ELECTIONS IN RUSSIA

ELECTIONS IN RUSSIA

Suffrage is universal, and the minimum voting age is 18. As of 2003, there were 109 million registered voters. In the 2003 parliamentary elections the voter turn out was 48 percent. In the March 2000 presidential election it was around 70 percent. In the 1999 parliamentary elections the voter turn out was 63 percent.

The polling for Russian elections takes place from 8:00am to 10:00pm on Sunday. This means that an election can unfold over more than 24 hours across 11 time zones, with voters in Kamchatka in the Far East near Japan voting first and those in Kaliningard near Germany voting last. Voters present their internal passports, receive several ballots on which they place marks and place the ballots on plastic boxes.

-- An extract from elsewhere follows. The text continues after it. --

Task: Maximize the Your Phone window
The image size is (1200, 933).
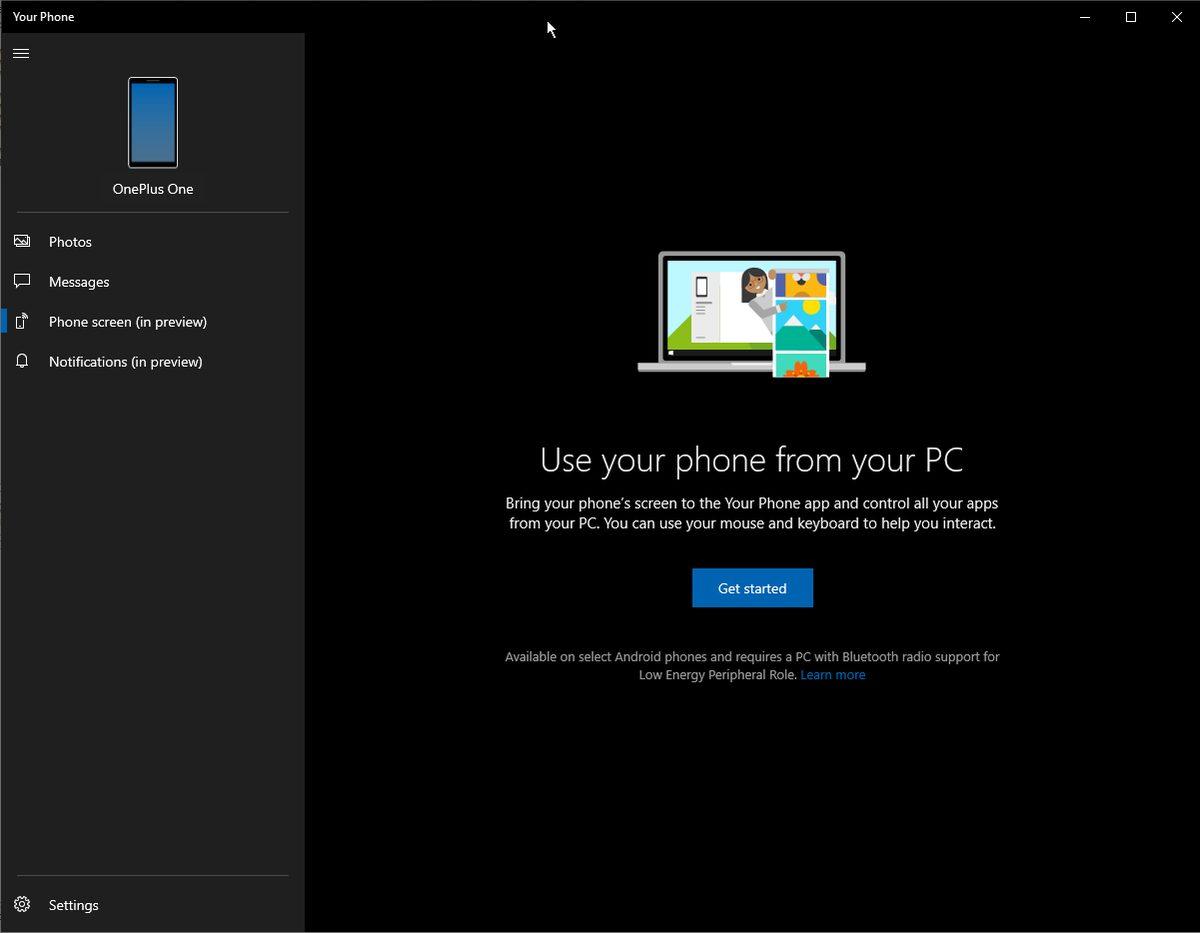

Elections are organized and overseen by the 15-member Central Election Commission. Human rights group and international observers have monitored the result. The president, the State Duma, and the Federation Council each appoint five commission members to four-year terms. According to the constitution, the chairman of that commission is third in Russia’s leadership line behind the president and the prime minister. The 89 subnational jurisdictions have equivalent commissions, which in turn oversee some 2,700 regional election commissions. The president and members of the Duma are elected by direct ballot to four-year terms. [Source: Library of Congress, October 2006]

Russian women were among the first in the world to be allowed to vote. They obtained the right to vote in 1917, compared to 1944 in France, 1919 in Germany, 1920 in the U.S., 1928 in Britain, and 1931 in Spain.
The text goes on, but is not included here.